And the goal was for them to just take a problem and actually come into the course and work to solve the problem. And we didn't know if the Stanford students would take it. And we were surprised there were 190 students who showed up 

for the information sessions to get into a course that only sat 32. I think that first year we could eight teams.

We had, I think, 14 actually formally come in and apply to get into the course. we took applications for the course, just, just like you would for, um, you know, somebody pitching you for a new company. So the, you know, the course is a little different. It's a flipped classroom, which means we don't do any lecturing.

The learning is done by the students as they get out and do customer discovery and learn about the problem they're trying to solve. And then learn about the ecosystem around the problem, and then learn about what the pathways are, why which they might solve it, and then learn about the government and the client and all that stuff.
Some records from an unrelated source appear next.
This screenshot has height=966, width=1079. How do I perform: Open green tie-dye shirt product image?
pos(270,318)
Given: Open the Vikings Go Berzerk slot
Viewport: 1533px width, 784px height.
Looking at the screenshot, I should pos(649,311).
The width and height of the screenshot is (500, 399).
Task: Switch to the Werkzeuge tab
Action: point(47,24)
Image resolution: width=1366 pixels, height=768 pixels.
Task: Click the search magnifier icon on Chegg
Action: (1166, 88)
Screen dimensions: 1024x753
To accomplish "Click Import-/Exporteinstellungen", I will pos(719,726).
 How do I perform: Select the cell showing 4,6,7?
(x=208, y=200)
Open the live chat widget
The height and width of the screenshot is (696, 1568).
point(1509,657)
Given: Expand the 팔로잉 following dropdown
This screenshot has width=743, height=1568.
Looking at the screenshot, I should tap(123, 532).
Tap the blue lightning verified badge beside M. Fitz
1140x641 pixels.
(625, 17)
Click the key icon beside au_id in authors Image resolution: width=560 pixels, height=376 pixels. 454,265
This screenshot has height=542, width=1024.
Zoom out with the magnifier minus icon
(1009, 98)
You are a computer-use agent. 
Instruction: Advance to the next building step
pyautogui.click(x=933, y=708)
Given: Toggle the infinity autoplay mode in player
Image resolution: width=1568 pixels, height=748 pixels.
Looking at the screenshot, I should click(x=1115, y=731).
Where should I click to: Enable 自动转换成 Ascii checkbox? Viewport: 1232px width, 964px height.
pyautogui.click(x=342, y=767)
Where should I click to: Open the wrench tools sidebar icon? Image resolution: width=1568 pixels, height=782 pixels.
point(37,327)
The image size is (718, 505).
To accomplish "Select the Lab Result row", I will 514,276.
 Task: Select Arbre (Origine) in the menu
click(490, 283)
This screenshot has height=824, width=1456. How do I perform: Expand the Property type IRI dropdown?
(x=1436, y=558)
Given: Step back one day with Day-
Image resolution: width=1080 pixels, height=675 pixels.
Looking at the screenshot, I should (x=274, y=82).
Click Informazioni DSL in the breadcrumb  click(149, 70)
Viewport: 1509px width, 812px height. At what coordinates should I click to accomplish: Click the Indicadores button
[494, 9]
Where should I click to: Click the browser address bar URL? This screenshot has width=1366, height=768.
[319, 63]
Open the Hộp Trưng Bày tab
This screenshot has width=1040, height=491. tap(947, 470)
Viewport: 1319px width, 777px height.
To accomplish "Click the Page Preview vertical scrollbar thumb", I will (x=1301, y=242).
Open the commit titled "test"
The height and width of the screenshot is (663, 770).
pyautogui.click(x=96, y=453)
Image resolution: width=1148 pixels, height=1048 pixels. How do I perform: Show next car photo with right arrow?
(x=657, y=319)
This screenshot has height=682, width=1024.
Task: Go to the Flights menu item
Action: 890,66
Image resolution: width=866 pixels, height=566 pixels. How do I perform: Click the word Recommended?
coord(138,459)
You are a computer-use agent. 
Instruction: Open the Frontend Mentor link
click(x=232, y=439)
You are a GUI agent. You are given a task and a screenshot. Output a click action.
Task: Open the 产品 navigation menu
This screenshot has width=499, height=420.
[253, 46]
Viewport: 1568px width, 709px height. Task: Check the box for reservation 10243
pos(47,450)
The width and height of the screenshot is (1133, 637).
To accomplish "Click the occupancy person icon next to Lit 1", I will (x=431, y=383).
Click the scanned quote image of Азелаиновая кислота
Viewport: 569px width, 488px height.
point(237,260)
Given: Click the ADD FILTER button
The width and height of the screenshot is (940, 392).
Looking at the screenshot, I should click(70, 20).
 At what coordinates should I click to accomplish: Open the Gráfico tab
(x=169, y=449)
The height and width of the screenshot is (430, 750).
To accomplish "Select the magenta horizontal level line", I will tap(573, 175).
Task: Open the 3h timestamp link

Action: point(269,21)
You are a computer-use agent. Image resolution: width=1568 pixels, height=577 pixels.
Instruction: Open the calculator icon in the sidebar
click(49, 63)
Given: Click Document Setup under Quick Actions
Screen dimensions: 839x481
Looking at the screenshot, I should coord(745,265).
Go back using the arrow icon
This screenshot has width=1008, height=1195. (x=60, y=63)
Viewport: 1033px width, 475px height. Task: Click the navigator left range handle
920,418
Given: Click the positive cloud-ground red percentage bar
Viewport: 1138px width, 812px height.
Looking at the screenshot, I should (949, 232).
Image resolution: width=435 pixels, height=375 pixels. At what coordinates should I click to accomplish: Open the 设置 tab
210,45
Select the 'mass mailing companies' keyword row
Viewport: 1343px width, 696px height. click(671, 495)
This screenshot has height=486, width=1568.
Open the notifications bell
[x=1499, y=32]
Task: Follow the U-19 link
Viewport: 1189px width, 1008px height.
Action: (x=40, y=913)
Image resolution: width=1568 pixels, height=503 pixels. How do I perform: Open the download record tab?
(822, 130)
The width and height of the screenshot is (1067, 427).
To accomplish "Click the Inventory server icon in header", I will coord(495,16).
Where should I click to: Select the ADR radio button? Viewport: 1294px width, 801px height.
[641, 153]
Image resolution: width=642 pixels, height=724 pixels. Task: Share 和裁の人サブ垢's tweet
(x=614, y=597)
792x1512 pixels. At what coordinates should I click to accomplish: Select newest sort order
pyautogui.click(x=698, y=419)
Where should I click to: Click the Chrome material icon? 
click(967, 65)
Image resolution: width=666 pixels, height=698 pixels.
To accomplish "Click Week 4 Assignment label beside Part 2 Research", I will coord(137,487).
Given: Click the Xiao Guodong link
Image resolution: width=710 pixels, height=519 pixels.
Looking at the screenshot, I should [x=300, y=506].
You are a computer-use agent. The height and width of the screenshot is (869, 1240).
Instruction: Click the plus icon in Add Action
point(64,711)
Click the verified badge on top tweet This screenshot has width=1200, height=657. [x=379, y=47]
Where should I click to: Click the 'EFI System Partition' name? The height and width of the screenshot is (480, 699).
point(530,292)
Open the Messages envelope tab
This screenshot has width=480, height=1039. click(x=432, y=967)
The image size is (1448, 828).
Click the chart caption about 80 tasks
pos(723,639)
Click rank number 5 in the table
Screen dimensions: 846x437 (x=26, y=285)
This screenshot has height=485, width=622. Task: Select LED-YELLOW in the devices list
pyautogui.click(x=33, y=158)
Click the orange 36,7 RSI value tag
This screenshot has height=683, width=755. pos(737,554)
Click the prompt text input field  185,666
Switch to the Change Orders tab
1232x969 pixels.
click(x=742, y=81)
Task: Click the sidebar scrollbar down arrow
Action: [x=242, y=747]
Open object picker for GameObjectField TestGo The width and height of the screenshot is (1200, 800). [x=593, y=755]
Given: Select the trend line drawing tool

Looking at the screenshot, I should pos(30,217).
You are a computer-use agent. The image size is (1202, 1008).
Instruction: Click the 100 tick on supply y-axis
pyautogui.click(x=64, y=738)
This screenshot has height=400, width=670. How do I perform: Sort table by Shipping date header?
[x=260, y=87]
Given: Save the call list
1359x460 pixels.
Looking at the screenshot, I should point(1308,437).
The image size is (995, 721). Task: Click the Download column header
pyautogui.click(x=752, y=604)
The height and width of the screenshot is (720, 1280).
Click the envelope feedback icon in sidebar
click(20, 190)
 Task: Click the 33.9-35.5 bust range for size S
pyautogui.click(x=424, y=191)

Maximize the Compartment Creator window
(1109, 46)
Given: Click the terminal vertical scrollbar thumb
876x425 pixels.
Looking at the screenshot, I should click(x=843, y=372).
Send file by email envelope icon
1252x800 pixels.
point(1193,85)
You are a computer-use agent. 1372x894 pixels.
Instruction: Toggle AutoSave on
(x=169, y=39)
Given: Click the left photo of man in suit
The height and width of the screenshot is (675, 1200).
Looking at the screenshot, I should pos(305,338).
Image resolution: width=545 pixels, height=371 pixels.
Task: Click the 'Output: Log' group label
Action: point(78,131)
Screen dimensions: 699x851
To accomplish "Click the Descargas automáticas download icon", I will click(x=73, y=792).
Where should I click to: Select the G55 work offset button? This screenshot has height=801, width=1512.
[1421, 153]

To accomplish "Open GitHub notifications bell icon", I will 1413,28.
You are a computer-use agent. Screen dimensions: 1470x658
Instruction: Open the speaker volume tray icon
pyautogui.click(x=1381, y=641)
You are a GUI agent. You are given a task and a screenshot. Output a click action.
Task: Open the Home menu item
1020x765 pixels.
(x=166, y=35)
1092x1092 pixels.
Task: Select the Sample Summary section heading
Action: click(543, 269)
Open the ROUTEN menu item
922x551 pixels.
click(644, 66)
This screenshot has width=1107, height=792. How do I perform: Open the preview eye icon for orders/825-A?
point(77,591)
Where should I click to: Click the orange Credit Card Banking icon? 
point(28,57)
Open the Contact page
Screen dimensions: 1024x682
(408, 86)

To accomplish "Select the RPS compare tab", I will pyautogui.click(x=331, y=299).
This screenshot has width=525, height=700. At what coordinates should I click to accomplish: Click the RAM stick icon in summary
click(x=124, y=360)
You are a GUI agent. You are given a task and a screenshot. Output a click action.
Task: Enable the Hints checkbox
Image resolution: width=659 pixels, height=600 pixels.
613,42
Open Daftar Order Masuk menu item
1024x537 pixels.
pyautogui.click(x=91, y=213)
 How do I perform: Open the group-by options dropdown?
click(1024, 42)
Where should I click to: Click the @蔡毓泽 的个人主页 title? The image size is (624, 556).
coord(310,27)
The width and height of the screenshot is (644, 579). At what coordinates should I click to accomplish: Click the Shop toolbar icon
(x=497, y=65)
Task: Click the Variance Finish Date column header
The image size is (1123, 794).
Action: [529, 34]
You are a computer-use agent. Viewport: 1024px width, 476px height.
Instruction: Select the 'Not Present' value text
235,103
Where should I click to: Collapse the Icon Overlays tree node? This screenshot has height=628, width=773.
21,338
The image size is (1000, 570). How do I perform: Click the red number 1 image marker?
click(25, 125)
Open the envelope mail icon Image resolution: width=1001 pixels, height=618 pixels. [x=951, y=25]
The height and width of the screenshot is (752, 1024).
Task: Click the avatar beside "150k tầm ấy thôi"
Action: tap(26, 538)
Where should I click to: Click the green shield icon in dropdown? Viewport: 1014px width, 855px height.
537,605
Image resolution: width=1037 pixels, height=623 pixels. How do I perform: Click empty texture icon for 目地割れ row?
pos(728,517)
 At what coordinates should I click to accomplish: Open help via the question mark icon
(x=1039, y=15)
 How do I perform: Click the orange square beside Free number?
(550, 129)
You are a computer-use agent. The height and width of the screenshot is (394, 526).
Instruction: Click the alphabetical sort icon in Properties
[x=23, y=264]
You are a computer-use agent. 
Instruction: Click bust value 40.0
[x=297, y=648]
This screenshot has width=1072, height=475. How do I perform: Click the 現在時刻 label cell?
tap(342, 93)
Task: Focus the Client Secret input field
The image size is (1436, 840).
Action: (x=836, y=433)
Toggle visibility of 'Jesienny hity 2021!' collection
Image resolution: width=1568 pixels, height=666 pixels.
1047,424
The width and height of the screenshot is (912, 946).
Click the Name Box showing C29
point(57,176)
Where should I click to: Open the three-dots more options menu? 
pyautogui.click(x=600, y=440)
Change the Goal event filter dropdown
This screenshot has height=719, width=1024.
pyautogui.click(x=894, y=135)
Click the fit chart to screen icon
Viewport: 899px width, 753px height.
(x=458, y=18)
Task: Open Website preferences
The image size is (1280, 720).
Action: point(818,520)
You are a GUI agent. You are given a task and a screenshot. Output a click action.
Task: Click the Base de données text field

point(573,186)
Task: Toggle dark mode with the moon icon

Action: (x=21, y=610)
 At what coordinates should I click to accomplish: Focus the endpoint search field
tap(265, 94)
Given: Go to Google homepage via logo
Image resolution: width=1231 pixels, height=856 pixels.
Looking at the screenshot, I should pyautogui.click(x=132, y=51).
before we taught the first class, we had other universities come to us and, and say, you know, we want to teach this course as well, so, how do we do that? We begged off and said, listen, we're going to teach the first course at Stanford and we're going to see how it goes. And then we'll, we'll talk about what happens afterward.

The first course was amazing. You know, we had. Eight teams, three of those teams turned into companies, one of which is Capella Space, which, you know, by this point has raised, you know, half a billion dollars. you know, incidentally, the, the team from Capella, they came to us with an idea for the tech and we essentially wrote a problem for them.

Steve Buto and I, sitting on either side of Payam, said he had a classroom one day, you know, wrote the problem for them and brought them into the class. you know, flash forward a couple of years, you know, we expanded that course. I think it's been taught in over 60 universities in the United States.

We generally support, through incident defense innovation unit, 20 universities a year on the U S through them. We support another 10 through the common mission project, which is the nonprofit that we stood up to do. to actually run the academic platform. we get, you know, donor money. BM& T actually donates part of its profits to the non profit.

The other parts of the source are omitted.